Die eigene Polizei der Entität Republika Srpska ist eine Folge ihres Sonderstatus. © AFP

Der serbisch-nationalistische Teil Bosniens will sich seit 30 Jahren abspalten – andere wollen Koexistenz.

Kürzlich hat sich Boris M., ein Serbe aus Banja Luka, der schon lange in Sarajevo lebt, geärgert. Bei einem Ausflug auf die Berge, in den Landesteil Republika Srpska, hat er die Leute reden gehört, wie sie sagten, dass die Entität sich doch endlich abspalten und dass die bosnischen Serben und Serbinnen ihren eigenen Staat haben sollten. „Hier in Bosnien leben wir zusammen. Wenn Du das nicht willst, dann musst Du nach Serbien gehen!“, meinte Boris dazu.

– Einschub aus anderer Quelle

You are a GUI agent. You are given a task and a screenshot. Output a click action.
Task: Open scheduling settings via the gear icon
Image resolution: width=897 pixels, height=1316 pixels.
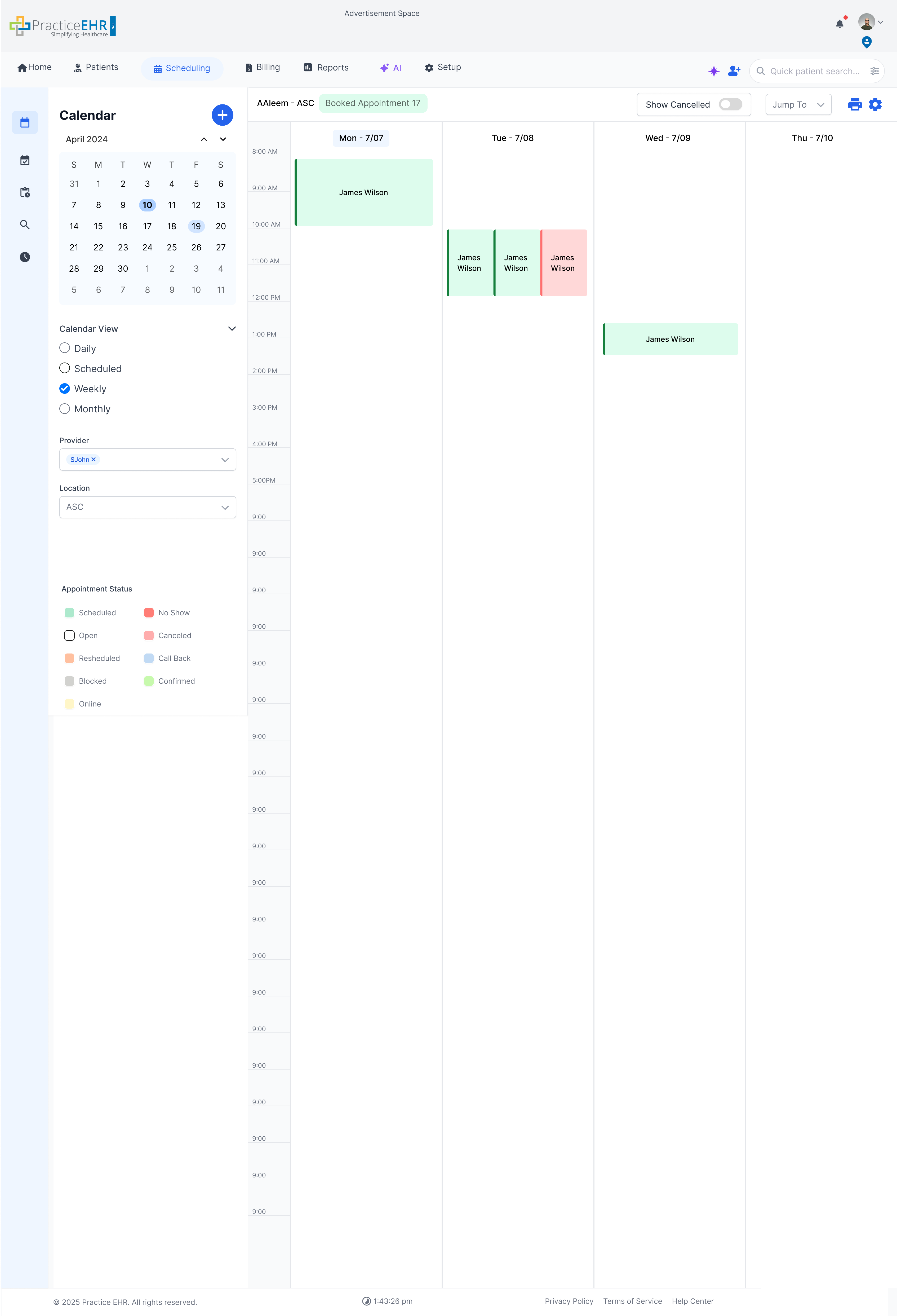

30 Jahre nach dem Beginn des Kriegs gegen den unabhängigen Staat Bosnien-Herzegowina am 6. April 1992, wollen Nationalist:innen der Bevölkerung noch immer einreden, dass sie nicht zusammenleben, dass sich Orthodoxe, Muslim:innen und Katholik:innen besser voneinander trennen sollten, dass ein Staat mit Menschen, die verschiedene kulturelle Identitäten haben, nicht funktionieren könne. Seit einigen Monaten versuchen diese Nationalist:innen mit Hilfe aus dem Ausland wieder einmal Bosnien-Herzegowina politisch und rechtlich kaputt zu schießen.

Der Kampf um den Erhalt des multiethnischen Bosnien und Herzegowina, das multireligiöse Herz des Balkans, hat vor 30 Jahren begonnen und seitdem nie aufgehört. Azra Zornic erinnert an den ideologischen Beginn der Zerstörung, an den Entwurf des Memorandums der Serbischen Akademie der Wissenschaften und Künste im Jahr 1986. Dieses betonte die angeblich schwierige Lage und Ungleichheit des serbischen Volkes in Jugoslawien und insbesondere im Kosovo.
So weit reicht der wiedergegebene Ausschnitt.